What would be a good method for finding correlation between any of the data sets, or choosing a single data set, and asking what other data sets are most correlated?

To make it less abstract, imagine that I'm logging how much water I drank a day in ounces, how much exersize i did a day in minutes, my mood level, and how bad of a headache I had that day from 1 (no headache) to 10 (bad headache). I'd want to be able to see if my headaches were correlated (keeping in mind, it might not be causation) to me drinking less water perhaps, or doing less exercise. However, it's possible that there may be a lag between cause and effect (or correlation), etc.

That's my basic question, but in case it's relevant to the answer, I'm also wondering how I might be able to handle missing data (maybe some days didn't get data?).

Also, I was wondering what if the data sets AREN'T at the same frequency? Like one data set may be weekly while the others are daily.

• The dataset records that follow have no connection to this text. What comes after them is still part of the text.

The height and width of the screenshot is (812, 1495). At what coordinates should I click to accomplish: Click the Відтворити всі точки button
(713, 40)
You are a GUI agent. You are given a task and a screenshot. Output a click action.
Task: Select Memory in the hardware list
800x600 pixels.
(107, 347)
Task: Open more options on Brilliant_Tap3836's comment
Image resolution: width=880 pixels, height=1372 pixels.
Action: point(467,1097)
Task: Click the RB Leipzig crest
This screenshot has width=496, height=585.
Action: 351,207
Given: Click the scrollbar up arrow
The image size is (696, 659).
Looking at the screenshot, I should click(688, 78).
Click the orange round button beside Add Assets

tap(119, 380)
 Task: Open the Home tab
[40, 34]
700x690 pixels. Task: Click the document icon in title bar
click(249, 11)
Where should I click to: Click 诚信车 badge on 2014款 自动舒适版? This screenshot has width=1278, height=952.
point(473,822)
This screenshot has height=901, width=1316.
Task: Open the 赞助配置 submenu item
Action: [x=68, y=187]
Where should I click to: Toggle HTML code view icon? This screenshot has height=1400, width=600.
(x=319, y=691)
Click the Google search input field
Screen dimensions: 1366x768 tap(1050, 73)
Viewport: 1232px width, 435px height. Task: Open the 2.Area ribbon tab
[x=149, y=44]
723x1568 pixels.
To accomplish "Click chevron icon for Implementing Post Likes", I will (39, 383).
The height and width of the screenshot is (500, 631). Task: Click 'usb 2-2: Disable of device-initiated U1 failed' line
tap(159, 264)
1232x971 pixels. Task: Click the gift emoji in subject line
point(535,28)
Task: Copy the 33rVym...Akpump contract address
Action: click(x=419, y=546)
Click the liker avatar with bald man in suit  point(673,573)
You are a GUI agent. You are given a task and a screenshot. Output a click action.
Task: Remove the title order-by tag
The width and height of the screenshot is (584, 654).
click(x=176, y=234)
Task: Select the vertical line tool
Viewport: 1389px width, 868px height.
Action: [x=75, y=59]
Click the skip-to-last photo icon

My best guesses at how to approach this could be to use a discrete Fourier transform of each data set, and then do a dot product between the frequency histograms to find ones that had similar frequencies (even if different phases), and then I could use the phase information to figure out the kind of lag time there is.

Since I'm also interested in negative correlation, I'm thinking that when i do the dot product between the histograms and get my 0 to 1 answer, that i would report "correlation" as $abs(dotProduct-0.5)$ so that things close to either 0 or 1 were treated as important.

Is there a better way? Is my best guess a reasonable approach?



Let's start with comparing two time series. To compare them, you probably want to use cross-correlation. The cross-correlation computes the correlation between signal $f$ and a delayed version of signal $g$, for all possible delays. An efficient way to compute the cross-correlation is indeed by using a FFT, taking the product, and then applying an inverse FFT.

Now suppose you have $k$ time series. I think the best you can do is to compute the cross-correlation between each pair of time series. This requires ${k \choose 2}$ cross-correlation computations.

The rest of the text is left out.